À la ferme, on ne prenait pas la peine de s’occuper spécialement des trois bêtes efflanquées, qui attendaient leur nourriture comme des mendiants indési­rables. S’ils n’avaient pas dîné d’un rat, ils cher­chaient à voler une denrée à la cuisine, ce qui leur procurait un coup de pied.

Cette rudesse indignait Nil. Il était navré de ne pouvoir remédier à cette méconnaissance d’un animal dont on pouvait tirer un véritable enseignement, si on réfléchissait à la prudence, à l’indépendance, à la dignité et souvent à la fidélité dont il faisait preuve, sans compter le silence et la solitude dont il entourait sa mort.

— Expliquer ces choses à des fermiers qui ne s’y intéressent pas, assurait Nil à son professeur, est une tâche impossible.

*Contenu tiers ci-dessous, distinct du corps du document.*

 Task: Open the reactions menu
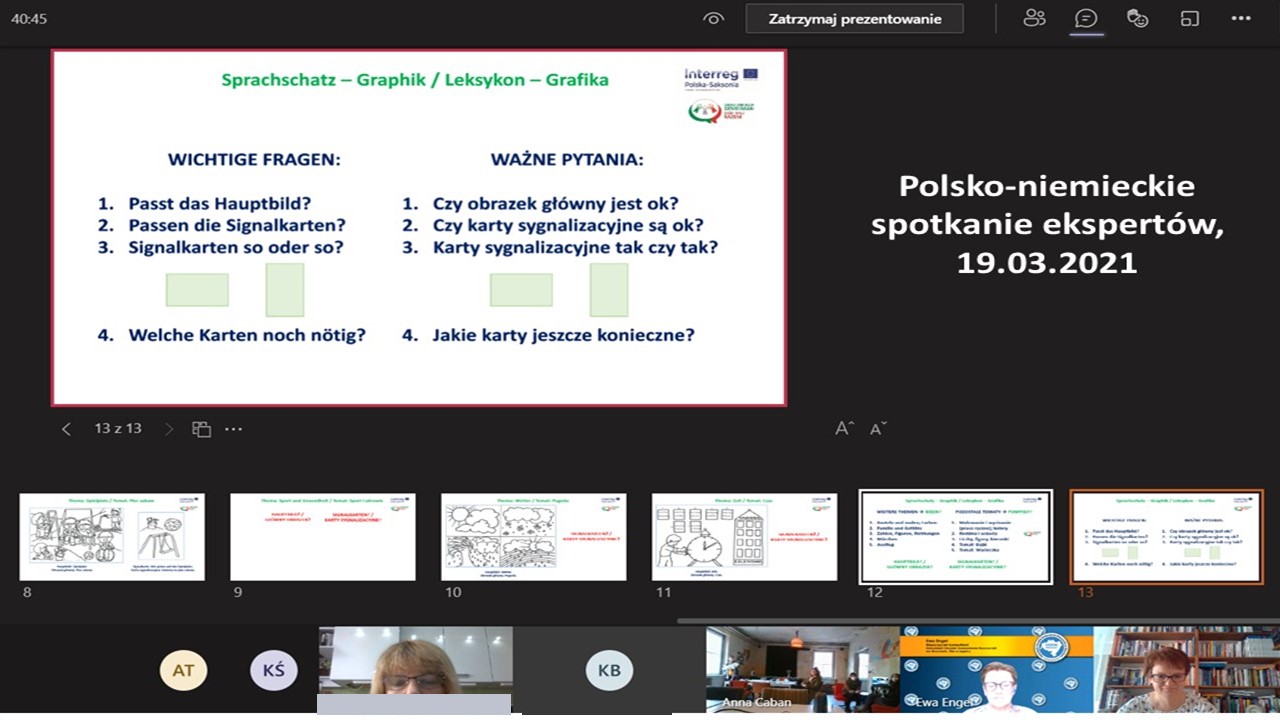click(1137, 18)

— Il est assez naturel que leurs soins s’arrêtent aux animaux plus importants et plus difficilement remplaçables tels que leurs chevaux, bestiaux, porcs, voire leurs poulets et autres. Ce sont des bêtes attendues pour la nourriture des hommes. Les chats sont des aides pour combattre les souris et leurs maîtres les négligent forcément, ne pouvant suffire à tout… Il faut d’abord aller à l’essentiel… Je suis sûr que si vous aviez quelques chats, quelques chiens, quelques oiseaux, et à côté de cela des bestioles de moindre intérêt, vous délaisseriez plutôt ceux-ci que ceux-là…

Nil ne répondit pas, trouvant une logique à ce raisonnement.

La cruche à lait remplie, les deux promeneurs re­vinrent à pas comptés vers leur demeure. Ils rencon­trèrent sur leur route les quatre chèvres noires habi­tuelles, conduites par leurs deux maîtresses.